D=3600S=1000U=20L=15u = 1000l = 100
Using formulas (10) and (16) B = 0.000666 and C = 0.000185 as found earlier. In this example b = 0.0009 and c = 0.0004, both of which are greater than their respective B and C values. In this example, the combined optimal model does not give the lowest total cost, rather, the setup reduction model alone would be the best solution.
Table 4 – Example 3
4aOriginal Problem
EOQ / 4b
c>C
S reduced only / 4c
b>B
H reduced only / 4d
Combined naïve, both S and H reduced / 4e
Combined Optimal Model
b / 0.0009 / 0.0009
c / 0.0004 / 0.0004
H* / 20 / 20 / 18.57 / 18.57 / 20
S* / 1000 / 344.6 / 1000 / 344.6 / 329.48
K* / 0 / 374.7 / 374.7 / 0
k* / 0 / 3257.02 / 3257.02 / 3416.5
Q* / 600 / 352.21 / 622.7 / 365.53 / 330.44
TC* / $12,000 / $10,301.24 / $11,937.35 / $10,419.21 / $10,310.38
Note that in the combined optimal model, the optimal H would be greater than upper limit of 20 using the formulas provided. In that case, the optimal H must be the maximum value possible, or 20. Even though the c and b values are greater than the C and B limits suggesting the optimal model is the best, in this case the setup reduction model, column 4 b, gives the best solution.
The conclusion is that all models must be calculated in every situation to insure that the lowest cost solution is found.
CONCLUSION
The results of this research extend the analysis of the classic EOQ model to include a reduction in the per-unit holding cost. Under certain situations dependent on the values of the model parameters, it may be possible to reduce total cost by reducing the holding cost and increasing the order quantity. In combination with the setup cost, under certain conditions based on the model parameters, it may be possible to reduce the total cost even further by reducing both the setup cost and the per-unit holding cost.

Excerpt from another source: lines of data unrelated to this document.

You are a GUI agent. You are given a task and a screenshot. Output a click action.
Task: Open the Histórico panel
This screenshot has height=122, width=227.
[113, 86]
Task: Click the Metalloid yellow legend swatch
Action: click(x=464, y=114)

An important result for managers is to recognize that if spending some money on reduction of the setup or holding cost does not mean that more money can reduce the total cost even more. Since the resulting total cost curve is parabolic as shown in Figure 1, there is an optimal amount to spend, beyond which the total cost will increase.
Another important result is that a naïve combination may not give the lowest total cost. A combination with slightly higher setup and holding costs may result in lower total costs. Also, the introduction of reduced holding cost actually increases the optimal quantity. This is a counter-intuitive result from the conventional wisdom in JIT and lean manufacturing that lower quantities are the result of lower cost. For the setup cost, this is true; but for the holding cost, lower holding cost results in larger quantities, with lower total cost.